冷たい氷を彷彿とさせるような瞳に射抜かれると足が竦みそうになるけれど、笑顔を取り繕って話しかける。
「理事長、いかがしましたか?」
「生徒たちの様子を見に来ただけなのでお構いなく。……ファビウス先生の学級は順調に準備できているようですね」
「ええ、概ねは……」
と、思わず濁してしまった。
シナリオも大道具も小道具も衣装も用意できている。
あとは、役者たちが演技に専念できたら贔屓目なしにいい演劇になりそうだけど……。
初めて演技する生徒たちが一朝一夕で役者のように振舞うのは難しいだろう。
すると理事長は、私の言葉に目敏く反応して片眉を上げた。
「何か問題があるのですか?」
「初めての演劇ですので、生徒たちが演じるのに恥ずかしがってしまっているんです」
「……ふむ。

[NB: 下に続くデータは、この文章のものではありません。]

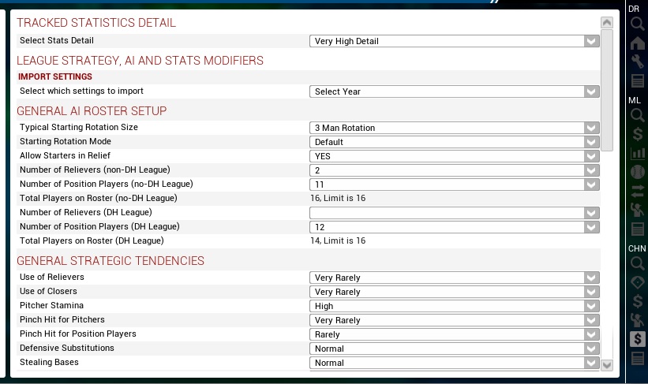Open the empty Number of Relievers (DH League) dropdown

(454, 213)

役に入りきれていないのですね」
理事長は顎に手を当てて何やら思案に耽る。
そして顎から手を離すと、おもむろに生徒たちの前に出た。
(えっ?! 何をするつもり?)
突然の事態に驚き、緊張感が体中を駆け巡る。
息を凝らして見守っていると、理事長はいつもの無機質な声で生徒たちに声をかけた。
「練習お疲れ様。初めての演劇で、慣れない事ばかりだけど頑張っているね」
それは、ゲームの中の理事長は絶対に口にしないような、労いの言葉で。
彼の意外な言動に驚かされるばかりだ。
(一体、どうして……?)
ゲームの中の理事長は、エリシャ以外の生徒に関心を持たず、接してこなかった。
なぜならこの学園にいる生徒の大半は、彼が嫌う貴族家の子息令嬢ばかりだから、彼らとの関わりを避けていた。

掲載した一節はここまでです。